I'm trying to solve this problem from my group theory course:
Given $G$ finite group generated by two different order $2$ elements. Prove that $G\cong \mathbb{Z}_2^2$ or $G\cong D_n$ for some $n\geq 3$ (being $D_n$ the dihedral group of degree $n$).
The first part is easy, since if I consider $a,b$ these two different order $2$ elements, and suppose $G$ abelian, then I get $$G=\{1,a,b,ab\},$$ and obviously this is isomorphic to $\mathbb{Z}_2^2$.
I'm having trouble with the second part. I understand the idea of two different reflections from $D_n$ generating the whole $D_n$, but I don't know how to prove it. I know that $$D_n\cong\mathbb{Z}_n\rtimes_\phi \mathbb{Z}_2$$ for $\phi$ verifying that $\phi(\bar0)=id$ and $\phi(\bar1)$ being the inversion (correct me if I'm wrong), but I don't know if this is even useful here or how to use it in that case. How can I prove this? Any help will be appreciated, thanks in advance.
There are, of course, infinitely many different possibilities for the value of $n$. So the first thing one has to do is to specify which particular $n$ is the correct one.
For this purpose, it helps to have some knowledge of the finite dihedral group $D_n$, starting with this presentation: $$D_n = \langle \alpha,\beta \mid \alpha^2 = \beta^2 = (\alpha \beta)^n = \text{Id} \rangle $$ Furthermore, it helps to know that $n$ is, actually, equal to the order of $\alpha\beta$ in $D_n$.
With that in mind, using that your given group $G$ is finite, it follows that its element $ab$ has finite order; let $n$ be the order of $ab$.
At this point, you can now deduce the existence of a surjective homomorphism $\phi : D_n \to G$, given by the formula $\phi(\alpha)=a$, $\phi(\beta)=b$.

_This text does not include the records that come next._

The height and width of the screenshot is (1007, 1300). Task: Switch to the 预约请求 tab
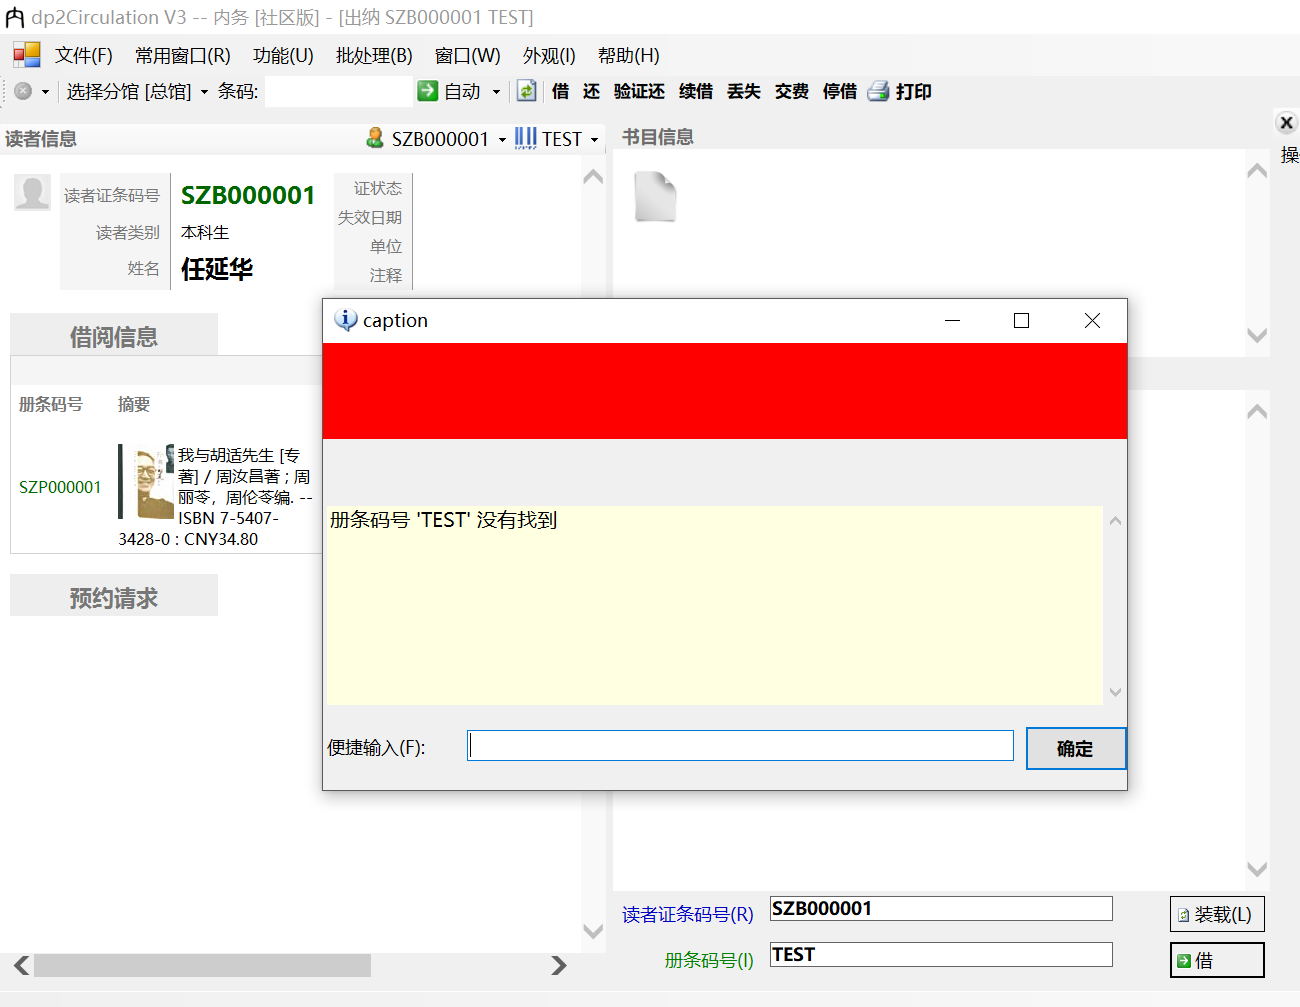coord(113,594)
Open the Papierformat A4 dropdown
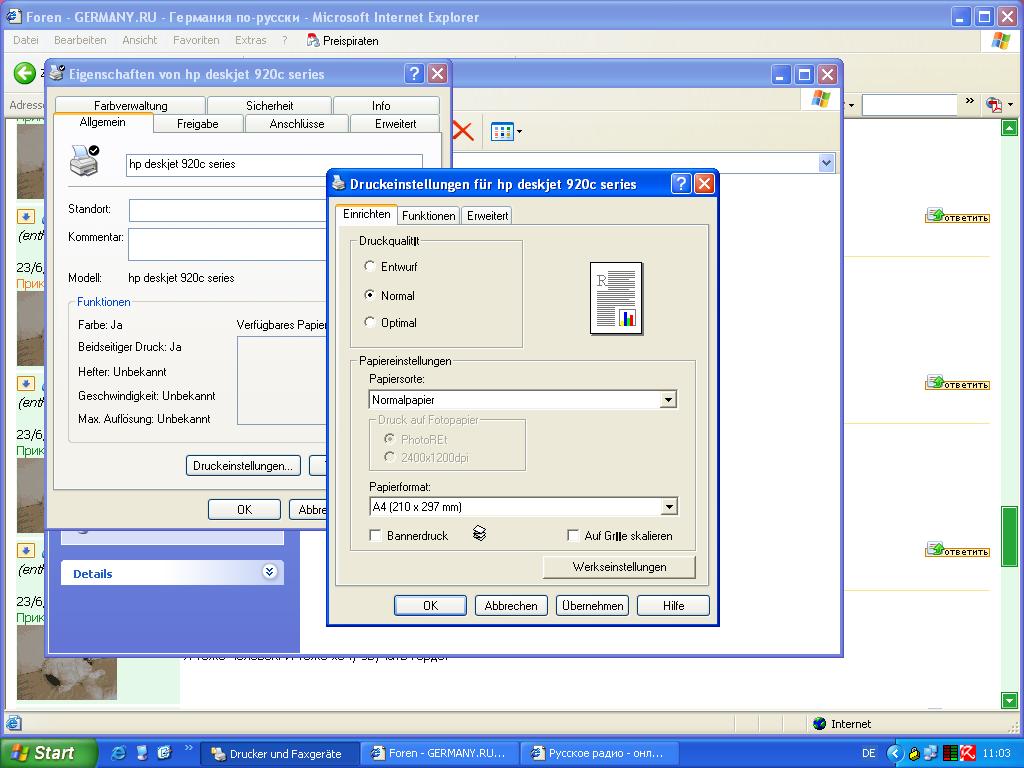 (668, 507)
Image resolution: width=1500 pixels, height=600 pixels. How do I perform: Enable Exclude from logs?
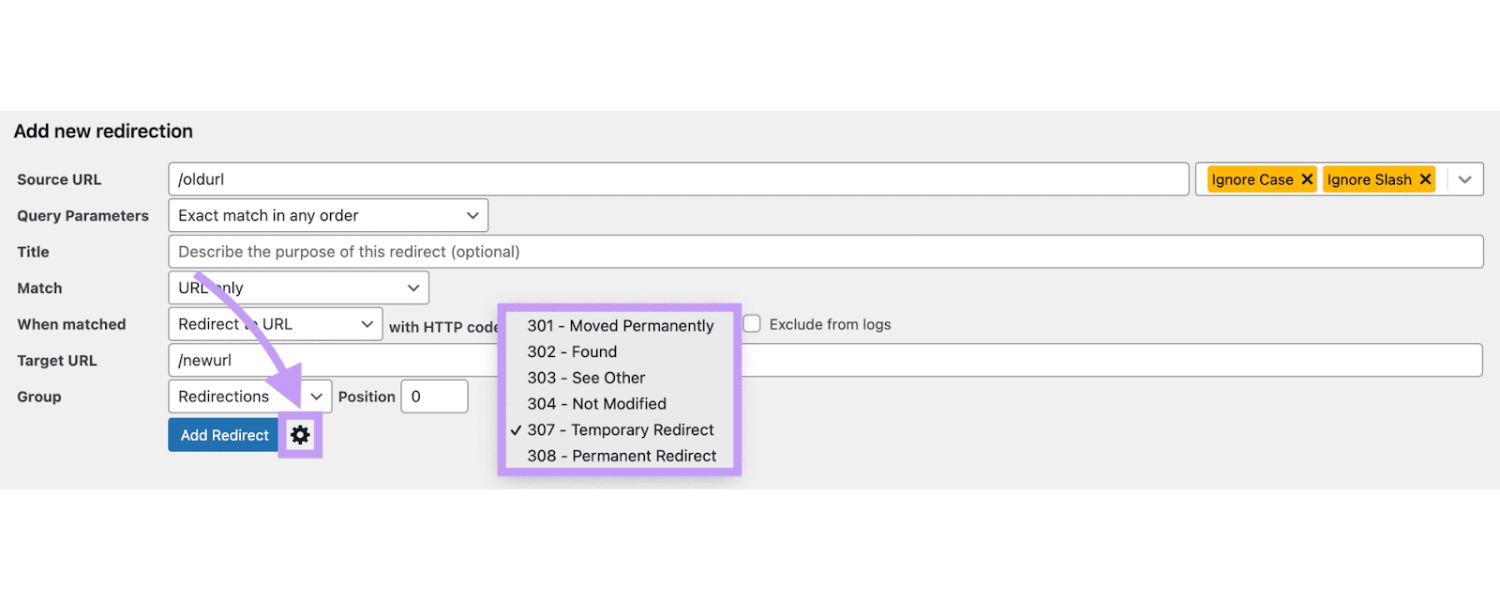751,323
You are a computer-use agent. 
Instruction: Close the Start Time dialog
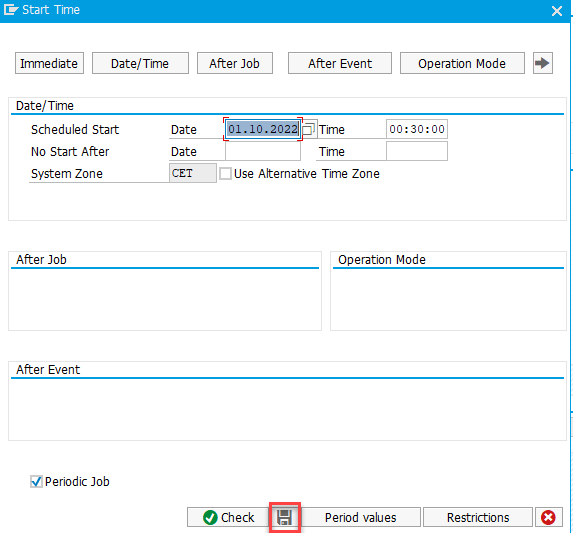click(557, 11)
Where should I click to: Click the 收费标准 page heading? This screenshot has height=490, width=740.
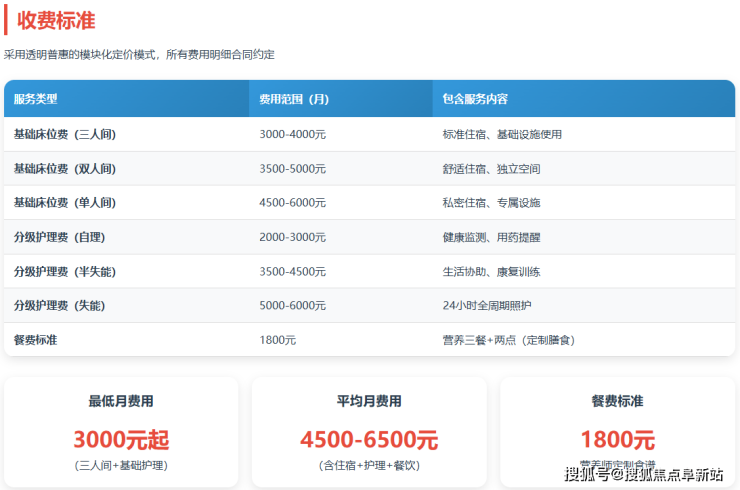(56, 20)
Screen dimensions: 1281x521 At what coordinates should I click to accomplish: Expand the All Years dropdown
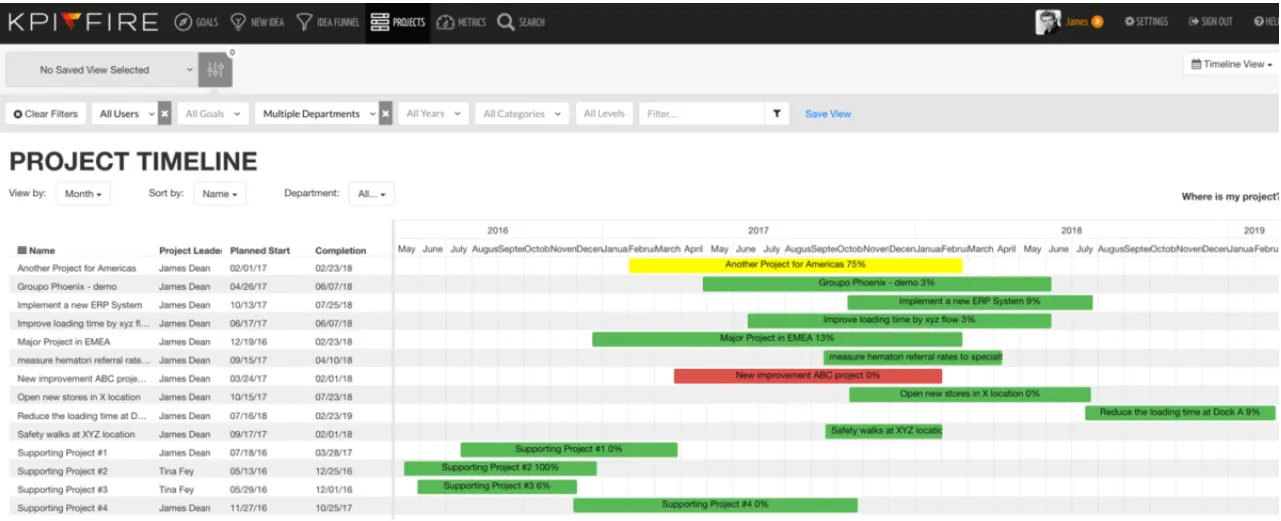click(x=433, y=114)
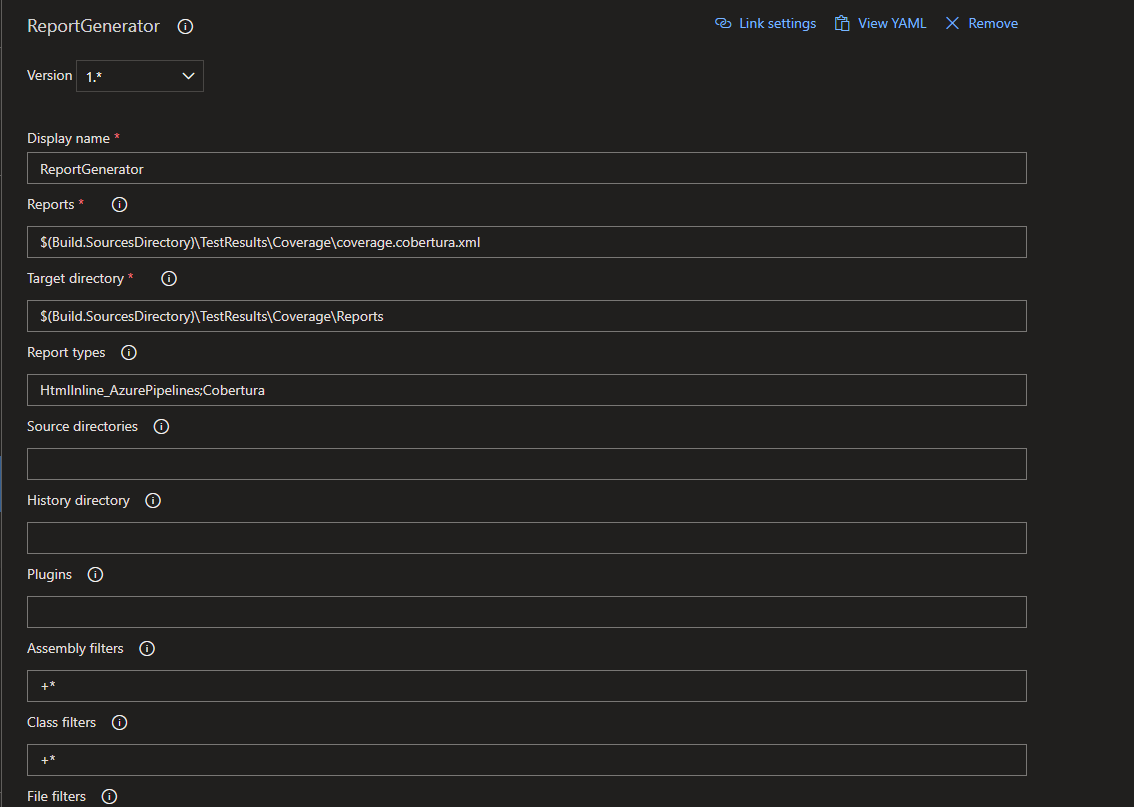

The last thing left to do is to prove that $\phi$ is injective. We know that $\text{kernel}(\phi)$ contains neither $\alpha$ nor $\beta$ (since $a$ and $b$ are nontrivial), nor any element conjugate to $\alpha$ or to $\beta$ (since $\text{kernel}(\phi)$ is normal), nor $(\alpha\beta)^k$ when $1 \le k < n$ (since $ab$ has order $n \ge 2$). That is, in fact, the complete list of all nontrivial elements of the group $D_n$. Thus $\text{kernel}(\phi)$ is trivial, so $\phi$ is injective.